What is a service dog?

A service dog can be looked at as a living, breathing assistive device for someone with a disability. Service dogs are sometimes compared to wheelchairs in their ability to help their disabled partners live more independent lives. Since service dogs are not primarily kept for companionship, they are not considered pets.

The Americans with Disabilities Act essentially requires three things for a dog to be a service dog. First, the person helped must have a life-limiting disability. Second, the dog must be trained to recognize and respond to the handler’s disability by doing either work or tasks. Third, the dog must not cause a disruption in public, otherwise the dog can be legally excluded. Service dogs must be both housebroken and leashed (except when the dog needs to be off-leash to provide disability-related work or tasks).
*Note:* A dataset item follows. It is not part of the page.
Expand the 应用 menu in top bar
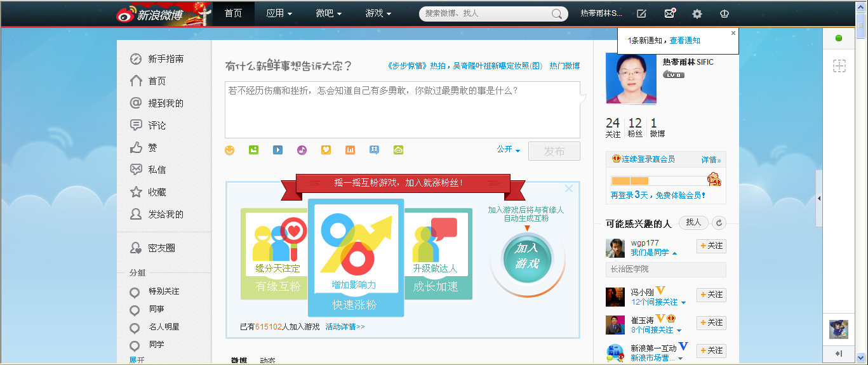279,13
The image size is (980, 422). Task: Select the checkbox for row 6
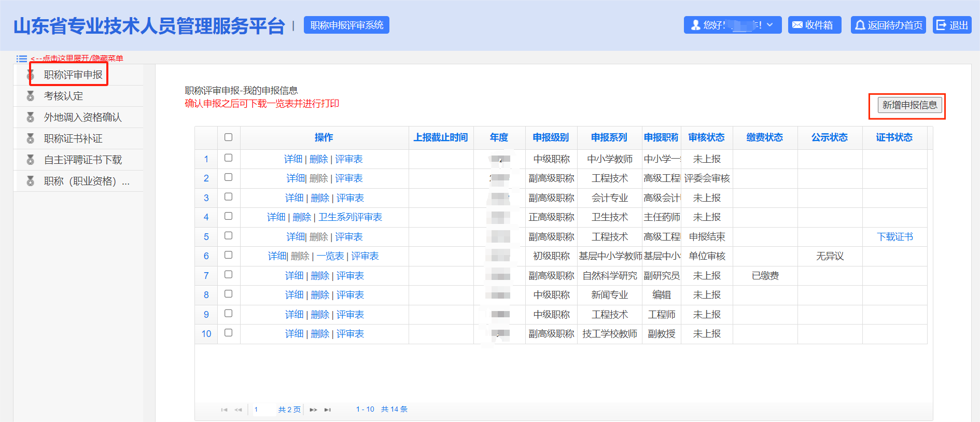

In July of 2015, the Department of Justice released an excellent nine-page FAQ document about service animals and the Americans with Disabilities Act (ADA). PSDP recommends you investigate this document if you have specific questions that aren’t answered here. We believe this printable (pdf) resource is consistent with the information PSDP provides, reflecting case law developments in recent years, and is available both on our site and directly on the ADA site:

DOJ Service Animal FAQ July 2015 Revised

For more information on a basic level, see the Department of Justice’s three-page overview of service animals based on their 2010 updates to the ADA regulations:

Those interested in the regulations themselves can see the definition of “service animal” in the Code of Federal Regulations (CFR) Title 28, Part 35, §35.104, by scrolling down to that term on the following page:


What does the Americans with Disabilities Act say about the use of service dogs?*

Service dogs are generally allowed with their disabled users wherever the general public is allowed. This includes grocery stores, theaters, restaurants, non-sterile hospital areas, and public transportation. In addition to these rights, service dog handlers have the responsibility to make sure their service dogs are housebroken and otherwise under control.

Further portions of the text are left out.